Il a réalisé un très beau Vendée Globe malgré son abandon. Il part sur la Jacques Vabre sur un Imoca à Foils avec Boris Hermann sur Malizia. Il y a tout juste une année, le navigateur Nordiste Thomas Ruyant piaffait d’une impatience teintée d’appréhension à la veille de s’embarquer pour son premier Vendée Globe. Une aventure désormais bien digérée, dans toutes ses composantes pédagogiques et émotionnelles. Oubliée la déception d’une course si bien entamée et brutalement interrompue par l’avarie.
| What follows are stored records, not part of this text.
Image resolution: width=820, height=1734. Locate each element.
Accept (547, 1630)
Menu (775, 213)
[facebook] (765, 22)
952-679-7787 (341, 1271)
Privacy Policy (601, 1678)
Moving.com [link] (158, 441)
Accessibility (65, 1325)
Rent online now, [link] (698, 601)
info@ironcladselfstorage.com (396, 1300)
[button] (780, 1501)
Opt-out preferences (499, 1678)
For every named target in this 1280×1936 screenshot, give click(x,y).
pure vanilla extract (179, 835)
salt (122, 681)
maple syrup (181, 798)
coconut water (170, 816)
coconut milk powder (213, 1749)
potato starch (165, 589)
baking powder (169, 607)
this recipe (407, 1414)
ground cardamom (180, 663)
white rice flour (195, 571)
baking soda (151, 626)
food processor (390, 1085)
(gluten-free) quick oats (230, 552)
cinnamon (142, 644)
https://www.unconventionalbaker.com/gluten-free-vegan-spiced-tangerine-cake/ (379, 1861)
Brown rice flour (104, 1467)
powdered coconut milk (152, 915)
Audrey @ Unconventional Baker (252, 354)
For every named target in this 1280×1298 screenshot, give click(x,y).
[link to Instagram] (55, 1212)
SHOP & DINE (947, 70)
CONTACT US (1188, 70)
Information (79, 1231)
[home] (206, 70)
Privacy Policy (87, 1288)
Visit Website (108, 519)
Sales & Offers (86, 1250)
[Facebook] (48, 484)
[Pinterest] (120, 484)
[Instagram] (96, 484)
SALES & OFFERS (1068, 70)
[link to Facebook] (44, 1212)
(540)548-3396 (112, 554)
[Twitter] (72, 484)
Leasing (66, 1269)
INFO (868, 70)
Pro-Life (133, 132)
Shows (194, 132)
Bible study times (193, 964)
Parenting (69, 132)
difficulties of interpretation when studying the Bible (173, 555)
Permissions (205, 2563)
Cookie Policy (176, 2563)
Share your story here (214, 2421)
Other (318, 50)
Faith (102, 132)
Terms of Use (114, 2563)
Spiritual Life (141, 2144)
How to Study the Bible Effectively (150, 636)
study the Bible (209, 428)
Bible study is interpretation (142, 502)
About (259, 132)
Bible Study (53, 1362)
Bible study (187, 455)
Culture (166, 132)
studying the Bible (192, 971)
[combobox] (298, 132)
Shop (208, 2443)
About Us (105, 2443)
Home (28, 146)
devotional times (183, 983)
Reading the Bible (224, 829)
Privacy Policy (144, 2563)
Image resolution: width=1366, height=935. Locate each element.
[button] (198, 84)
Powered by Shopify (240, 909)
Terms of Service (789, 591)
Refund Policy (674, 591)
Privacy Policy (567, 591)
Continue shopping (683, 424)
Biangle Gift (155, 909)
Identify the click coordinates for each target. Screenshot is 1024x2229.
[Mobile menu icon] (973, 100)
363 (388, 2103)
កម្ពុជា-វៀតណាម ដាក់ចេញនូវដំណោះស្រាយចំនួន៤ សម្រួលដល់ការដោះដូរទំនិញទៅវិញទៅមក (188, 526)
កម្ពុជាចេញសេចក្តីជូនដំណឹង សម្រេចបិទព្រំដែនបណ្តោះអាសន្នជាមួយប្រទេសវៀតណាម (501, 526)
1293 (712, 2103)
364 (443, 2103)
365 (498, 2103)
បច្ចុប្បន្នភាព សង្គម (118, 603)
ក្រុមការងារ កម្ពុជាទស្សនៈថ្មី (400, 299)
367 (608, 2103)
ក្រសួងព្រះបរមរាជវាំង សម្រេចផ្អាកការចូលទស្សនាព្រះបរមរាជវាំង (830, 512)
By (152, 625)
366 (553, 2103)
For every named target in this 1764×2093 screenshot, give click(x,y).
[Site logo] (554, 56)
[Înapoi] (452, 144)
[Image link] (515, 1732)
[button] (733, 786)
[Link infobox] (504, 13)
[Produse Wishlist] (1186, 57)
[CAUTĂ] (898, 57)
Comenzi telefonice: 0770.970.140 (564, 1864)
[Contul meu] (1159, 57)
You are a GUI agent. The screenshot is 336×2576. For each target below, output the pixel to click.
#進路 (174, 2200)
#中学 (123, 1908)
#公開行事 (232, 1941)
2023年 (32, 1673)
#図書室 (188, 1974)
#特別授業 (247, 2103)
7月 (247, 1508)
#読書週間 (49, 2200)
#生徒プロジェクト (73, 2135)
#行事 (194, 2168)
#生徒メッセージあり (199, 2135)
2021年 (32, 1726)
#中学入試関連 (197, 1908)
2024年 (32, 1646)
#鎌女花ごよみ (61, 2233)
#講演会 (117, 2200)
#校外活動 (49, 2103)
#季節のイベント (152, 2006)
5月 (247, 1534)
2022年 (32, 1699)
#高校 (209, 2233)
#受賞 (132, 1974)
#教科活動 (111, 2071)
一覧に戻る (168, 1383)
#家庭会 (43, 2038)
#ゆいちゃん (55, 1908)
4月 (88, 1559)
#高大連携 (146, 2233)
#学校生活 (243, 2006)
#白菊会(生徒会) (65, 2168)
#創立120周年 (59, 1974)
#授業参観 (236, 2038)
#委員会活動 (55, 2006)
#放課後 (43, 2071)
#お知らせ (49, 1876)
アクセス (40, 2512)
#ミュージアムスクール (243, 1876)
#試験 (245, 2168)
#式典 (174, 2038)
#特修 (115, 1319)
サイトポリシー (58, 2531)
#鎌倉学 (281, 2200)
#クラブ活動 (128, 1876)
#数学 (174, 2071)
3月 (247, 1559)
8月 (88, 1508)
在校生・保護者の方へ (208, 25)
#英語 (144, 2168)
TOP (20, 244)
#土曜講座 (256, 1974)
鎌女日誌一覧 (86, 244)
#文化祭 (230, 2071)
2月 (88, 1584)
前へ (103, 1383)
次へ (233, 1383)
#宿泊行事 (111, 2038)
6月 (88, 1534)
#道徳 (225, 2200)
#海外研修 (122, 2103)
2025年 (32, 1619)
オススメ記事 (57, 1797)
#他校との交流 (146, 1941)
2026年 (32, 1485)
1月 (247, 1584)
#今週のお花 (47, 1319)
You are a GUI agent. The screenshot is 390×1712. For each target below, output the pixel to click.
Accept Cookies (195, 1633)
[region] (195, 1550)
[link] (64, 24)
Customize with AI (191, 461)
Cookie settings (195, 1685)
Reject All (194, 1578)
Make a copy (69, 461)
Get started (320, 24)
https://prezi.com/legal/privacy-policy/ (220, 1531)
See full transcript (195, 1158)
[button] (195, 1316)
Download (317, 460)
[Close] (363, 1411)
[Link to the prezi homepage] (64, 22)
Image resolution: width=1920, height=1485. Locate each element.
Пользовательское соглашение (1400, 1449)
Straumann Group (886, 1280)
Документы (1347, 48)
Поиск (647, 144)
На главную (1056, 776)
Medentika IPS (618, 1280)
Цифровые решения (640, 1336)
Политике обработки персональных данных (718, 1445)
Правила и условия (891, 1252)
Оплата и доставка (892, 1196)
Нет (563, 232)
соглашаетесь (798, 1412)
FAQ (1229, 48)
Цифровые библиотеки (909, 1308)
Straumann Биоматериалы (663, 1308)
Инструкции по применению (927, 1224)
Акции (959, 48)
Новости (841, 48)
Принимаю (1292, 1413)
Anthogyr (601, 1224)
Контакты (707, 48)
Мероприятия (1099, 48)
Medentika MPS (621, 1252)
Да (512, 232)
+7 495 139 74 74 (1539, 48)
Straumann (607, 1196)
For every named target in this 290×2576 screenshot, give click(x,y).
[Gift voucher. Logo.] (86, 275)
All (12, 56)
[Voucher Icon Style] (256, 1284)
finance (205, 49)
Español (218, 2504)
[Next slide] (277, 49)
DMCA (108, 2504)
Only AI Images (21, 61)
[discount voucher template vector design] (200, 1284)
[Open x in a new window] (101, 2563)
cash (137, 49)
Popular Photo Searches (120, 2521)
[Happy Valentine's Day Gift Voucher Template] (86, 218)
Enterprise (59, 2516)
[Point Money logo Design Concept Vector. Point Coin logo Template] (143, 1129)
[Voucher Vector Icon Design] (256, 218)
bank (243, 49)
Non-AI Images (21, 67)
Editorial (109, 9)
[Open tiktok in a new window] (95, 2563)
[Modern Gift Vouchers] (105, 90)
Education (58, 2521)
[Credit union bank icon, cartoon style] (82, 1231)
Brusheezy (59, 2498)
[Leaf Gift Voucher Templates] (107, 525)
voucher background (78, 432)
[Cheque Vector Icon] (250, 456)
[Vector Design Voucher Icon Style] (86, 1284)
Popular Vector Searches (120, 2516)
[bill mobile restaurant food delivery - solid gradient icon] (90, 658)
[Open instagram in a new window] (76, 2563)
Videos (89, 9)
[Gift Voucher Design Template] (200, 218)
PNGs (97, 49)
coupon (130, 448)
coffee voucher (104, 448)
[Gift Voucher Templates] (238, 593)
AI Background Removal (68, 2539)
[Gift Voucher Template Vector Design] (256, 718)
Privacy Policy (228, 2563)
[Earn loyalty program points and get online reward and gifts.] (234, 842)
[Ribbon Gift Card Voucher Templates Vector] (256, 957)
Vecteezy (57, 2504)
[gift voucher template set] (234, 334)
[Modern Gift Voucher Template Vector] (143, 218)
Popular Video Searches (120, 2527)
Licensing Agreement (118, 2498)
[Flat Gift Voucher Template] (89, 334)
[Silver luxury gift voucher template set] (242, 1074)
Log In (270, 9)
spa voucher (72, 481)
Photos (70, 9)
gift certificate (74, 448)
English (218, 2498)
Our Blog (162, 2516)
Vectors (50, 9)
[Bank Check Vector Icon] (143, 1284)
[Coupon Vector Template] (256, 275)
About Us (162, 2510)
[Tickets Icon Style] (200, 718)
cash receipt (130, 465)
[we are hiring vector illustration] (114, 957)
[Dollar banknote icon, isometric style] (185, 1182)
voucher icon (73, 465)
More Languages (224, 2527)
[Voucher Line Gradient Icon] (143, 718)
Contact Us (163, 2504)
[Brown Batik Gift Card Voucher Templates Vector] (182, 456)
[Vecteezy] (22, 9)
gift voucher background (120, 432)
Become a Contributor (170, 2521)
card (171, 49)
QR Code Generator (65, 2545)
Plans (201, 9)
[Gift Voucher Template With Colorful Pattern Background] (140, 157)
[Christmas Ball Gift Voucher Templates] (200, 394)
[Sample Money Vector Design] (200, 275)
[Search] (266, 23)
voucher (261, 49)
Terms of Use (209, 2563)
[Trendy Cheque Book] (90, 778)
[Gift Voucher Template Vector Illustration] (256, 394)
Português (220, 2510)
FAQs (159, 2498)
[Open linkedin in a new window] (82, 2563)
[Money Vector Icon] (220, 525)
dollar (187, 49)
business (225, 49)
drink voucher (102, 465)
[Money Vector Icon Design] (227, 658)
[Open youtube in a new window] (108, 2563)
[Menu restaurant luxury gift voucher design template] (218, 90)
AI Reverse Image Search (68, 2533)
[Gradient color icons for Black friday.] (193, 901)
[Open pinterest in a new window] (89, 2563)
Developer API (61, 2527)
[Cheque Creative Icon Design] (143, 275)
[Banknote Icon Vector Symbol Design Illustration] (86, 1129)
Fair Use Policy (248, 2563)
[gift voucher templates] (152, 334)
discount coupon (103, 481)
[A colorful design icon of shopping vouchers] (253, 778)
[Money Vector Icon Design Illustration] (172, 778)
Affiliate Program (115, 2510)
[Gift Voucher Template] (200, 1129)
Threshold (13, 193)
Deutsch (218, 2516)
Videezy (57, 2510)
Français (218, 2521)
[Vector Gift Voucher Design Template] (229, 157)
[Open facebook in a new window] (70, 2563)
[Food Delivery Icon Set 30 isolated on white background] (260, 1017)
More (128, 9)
Ne demeurent que de multiples expériences et une masse de connaissances que le Dunkerquois s’est attaché à rationnaliser et à ordonner dans la perspective avouée et clairement annoncée « d’y retourner ». Première étape du long processus de construction d’un ambitieux projet planétaire, la Transat Jacques Vabre, qu’il aura le 5 novembre prochain la chance de disputer dans une configuration en tous points similaires au projet technique qu’il envisage pour son deuxième Vendée Globe, un dispositif performant, à bord d’un Imoca doté de foïls, pour pousser toujours plus haut le curseur de la compétition et de la performance.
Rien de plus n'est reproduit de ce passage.